What I installed was what some call a French drain in the clayish, silty soil. My highly skilled excavator operator dug a one-foot-wide trench along side the driveway and made sure the slope would drain. The trench was six feet deep at one spot, and as little as two feet at the road.


Over coffee one day, an engineer friend advised me to install laterals every 50 feet. I did. Each lateral spanned the driveway on a downhill angle.
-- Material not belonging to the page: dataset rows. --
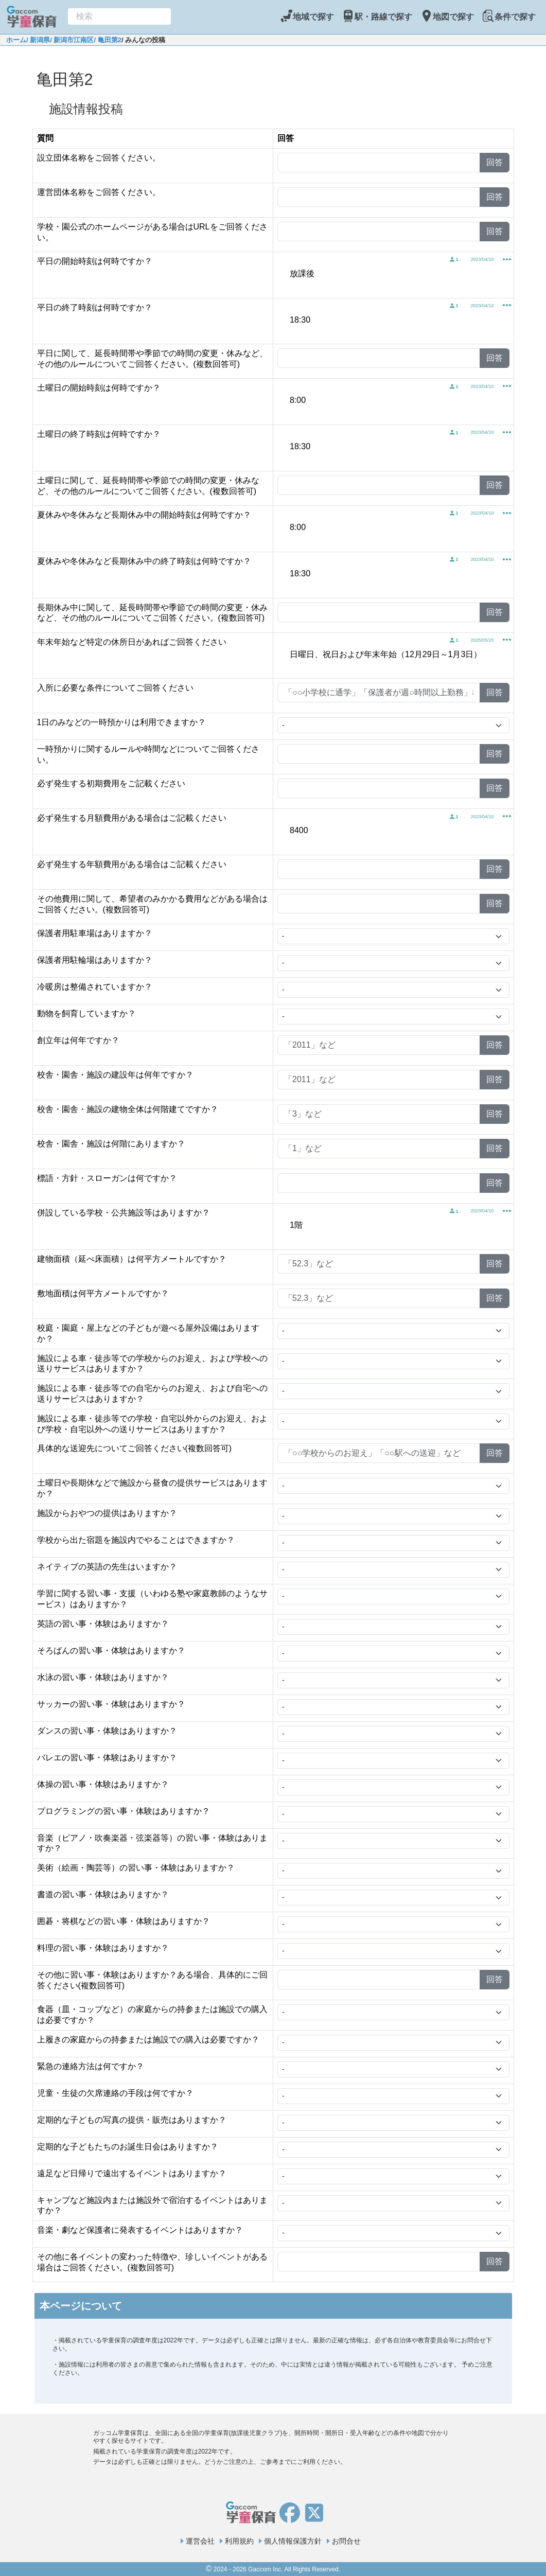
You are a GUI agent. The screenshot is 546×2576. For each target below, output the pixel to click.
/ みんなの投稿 (143, 40)
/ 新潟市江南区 (72, 40)
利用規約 (239, 2541)
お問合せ (346, 2541)
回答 (494, 162)
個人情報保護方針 (293, 2541)
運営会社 (200, 2541)
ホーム (16, 40)
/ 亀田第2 (107, 40)
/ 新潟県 (38, 40)
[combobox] (119, 16)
Here's how the drain itself was built. Geotextile material was laid in the trench, with material on both sides of the trench long enough to extend above the furnace. At the bottom, we put on about three inches of gravel into the material. We laid flexible, corrugated, perforated drain pipe on the gravel. Then covered the pipe with gravel to nearly the top. Fold the geotextile over the gravel. (Think burrito.) Cover the material with a couple inches of soil.


Same with laterals, but cover with driveway gravel.


The first wet season we were rewarded with a solid driveway. We could see the end of the pipe entering the sewer. Water was flowing the full four inches that first spring. It has worked wonderfully for the past 15 years.


As you can see, nothing here is new. Also, I'm convinced the laterals have helped greatly to dry the driveway. Previously when a car, or especially a delivery truck, drove up, the tires would sink an inch or so and the soupy driveway would slurp back and forth. Not any more.